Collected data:
────
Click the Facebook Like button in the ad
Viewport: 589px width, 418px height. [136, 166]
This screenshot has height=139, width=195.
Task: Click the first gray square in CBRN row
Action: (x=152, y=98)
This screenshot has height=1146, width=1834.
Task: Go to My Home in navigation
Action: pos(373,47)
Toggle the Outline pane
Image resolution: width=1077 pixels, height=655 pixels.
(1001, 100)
────
### TASK
Among the records, find every line holding the word "width" and copy it.

### SOLUTION
Viewport: 589px width, 418px height. [136, 166]
This screenshot has height=139, width=195.
This screenshot has height=1146, width=1834.
Image resolution: width=1077 pixels, height=655 pixels.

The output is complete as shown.